Dal sito di Gianluca Bertagna

Pare circoli un’interpretazione assai restrittiva del d.m. 17 marzo 2020, che ritiene che la possibilità di aggiungere agli spazi assunzionali determinati applicando la Tabella 2 del decreto i resti dei 5 anni precedenti sia da assumere invece come mera alternativa: i comuni, secondo questa lettura penalizzante dovrebbero scegliere se applicare i valori individuati dalla Tabella 2 oppure sfruttare i resti del turn-over.

L’impostazione ci sembra però illogica, per diverse ragioni. Partiamo dalla lettera del d.m., che così dice: “Per il periodo 2020-2024, i comuni possono utilizzare le facoltà assunzionali residue dei cinque anni antecedenti al 2020 in deroga agli incrementi percentuali individuati dalla Tabella 2 del comma 1, fermo restando il limite di cui alla Tabella 1 dell’art.  4, comma 1”.

La circolare esplicativa del 13 maggio, pubblicata in Gazzetta Ufficiale, qualora si volesse dibattere sul significato del termine “deroga” è ancor più chiara: “Tale limitazione alla dinamica di crescita può tuttavia essere derogata, e quindi superata, nel caso di comuni che abbiano a disposizione facoltà assunzionali residue degli ultimi cinque anni (c.d. resti assunzionali). Ciò vuol dire che il comune può utilizzare i propri resti assunzionali anche in deroga ai valori limite annuali di cui alla Tabella 2 del decreto attuativo, in ogni caso entro i limiti massimi consentiti dal valore soglia di riferimento”.

L’utilizzo dei resti assunzionali è utile a superare il valore derivante dall’applicazione di Tabella 2, a “oltrepassare” la dinamica di crescita predeterminata dalla fonte legale, e non si riduce al ruolo di alternativa, opzione che la fonte legale, se tale fosse stato l’intendimento, avrebbe potuto semplicemente prevedere. Anche la logica dell’imporre che, comunque, non si debba superare il valore soglia (definito da Tabella 1) conferma per noi l’ipotesi che si stia ragionando di un totale.

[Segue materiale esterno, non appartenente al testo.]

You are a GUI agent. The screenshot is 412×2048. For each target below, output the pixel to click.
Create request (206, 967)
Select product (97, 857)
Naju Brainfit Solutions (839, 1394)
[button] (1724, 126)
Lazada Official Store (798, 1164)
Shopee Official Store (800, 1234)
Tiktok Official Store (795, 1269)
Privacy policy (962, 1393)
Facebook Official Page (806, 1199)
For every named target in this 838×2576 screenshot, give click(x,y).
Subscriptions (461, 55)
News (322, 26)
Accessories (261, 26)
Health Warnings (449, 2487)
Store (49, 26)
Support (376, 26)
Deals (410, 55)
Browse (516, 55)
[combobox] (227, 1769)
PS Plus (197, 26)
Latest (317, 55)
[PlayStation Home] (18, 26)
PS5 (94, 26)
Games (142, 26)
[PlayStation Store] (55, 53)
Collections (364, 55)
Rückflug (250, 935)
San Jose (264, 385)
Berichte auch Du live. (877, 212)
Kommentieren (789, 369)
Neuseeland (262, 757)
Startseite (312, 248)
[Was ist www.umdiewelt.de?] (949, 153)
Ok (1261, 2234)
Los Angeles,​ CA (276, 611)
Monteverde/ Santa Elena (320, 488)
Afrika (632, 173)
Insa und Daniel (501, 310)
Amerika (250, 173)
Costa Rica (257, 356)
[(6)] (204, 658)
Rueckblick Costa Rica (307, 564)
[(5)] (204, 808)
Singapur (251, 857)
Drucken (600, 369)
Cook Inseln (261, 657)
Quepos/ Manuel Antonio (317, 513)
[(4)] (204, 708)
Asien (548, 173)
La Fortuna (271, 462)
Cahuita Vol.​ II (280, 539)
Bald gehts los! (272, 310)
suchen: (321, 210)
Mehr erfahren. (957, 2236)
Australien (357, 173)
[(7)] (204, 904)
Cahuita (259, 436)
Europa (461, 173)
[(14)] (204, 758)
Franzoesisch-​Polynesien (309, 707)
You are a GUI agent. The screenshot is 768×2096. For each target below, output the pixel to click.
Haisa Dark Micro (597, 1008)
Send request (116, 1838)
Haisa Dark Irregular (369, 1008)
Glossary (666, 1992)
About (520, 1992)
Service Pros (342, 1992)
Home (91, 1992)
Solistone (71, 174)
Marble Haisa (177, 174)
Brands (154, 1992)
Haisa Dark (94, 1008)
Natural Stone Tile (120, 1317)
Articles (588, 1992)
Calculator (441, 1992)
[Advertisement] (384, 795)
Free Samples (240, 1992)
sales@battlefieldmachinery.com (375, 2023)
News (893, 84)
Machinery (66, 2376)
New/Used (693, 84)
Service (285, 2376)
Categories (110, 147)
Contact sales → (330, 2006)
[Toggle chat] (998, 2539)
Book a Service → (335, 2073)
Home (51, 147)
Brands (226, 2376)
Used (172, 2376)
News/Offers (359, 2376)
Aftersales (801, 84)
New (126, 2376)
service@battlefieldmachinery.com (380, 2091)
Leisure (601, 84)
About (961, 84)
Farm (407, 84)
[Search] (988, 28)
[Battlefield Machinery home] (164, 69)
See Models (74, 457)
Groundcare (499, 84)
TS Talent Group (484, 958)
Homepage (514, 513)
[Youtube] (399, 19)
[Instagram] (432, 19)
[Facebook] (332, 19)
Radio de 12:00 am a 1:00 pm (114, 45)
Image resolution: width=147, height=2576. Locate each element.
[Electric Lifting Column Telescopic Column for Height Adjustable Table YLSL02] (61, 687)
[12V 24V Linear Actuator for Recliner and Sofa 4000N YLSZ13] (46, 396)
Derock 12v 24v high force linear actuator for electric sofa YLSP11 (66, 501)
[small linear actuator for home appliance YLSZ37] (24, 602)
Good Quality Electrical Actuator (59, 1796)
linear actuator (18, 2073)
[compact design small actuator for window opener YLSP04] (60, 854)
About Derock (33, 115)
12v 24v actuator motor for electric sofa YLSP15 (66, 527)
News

Il d.m. assunzioni ha d’improvviso cancellato, come un colpo di spugna, il previgente regime del turn-over: la norma del comma 2 non fa che restituire a quei comuni che per varie ragioni abbiano accumulato un turn-over pregresso (spesso per difficoltà contingenti nello “spenderlo”) la possibilità di utilizzare ciò che è loro; concedendo, tanto forte è questa tutela, 5 anni di tempo per consumarlo.

È evidente, peraltro, che utilizzare resti assunzionali che al più derivano da un turn-over al 100% non può comportare alcun incremento incontrollato della spesa storica, che è il fine palesemente presidiato dal comma 2. Forse sarebbe bene che ci si rammentasse che il d.l. 34/2019 è stato definito, dal Legislatore, “Decreto Crescita”.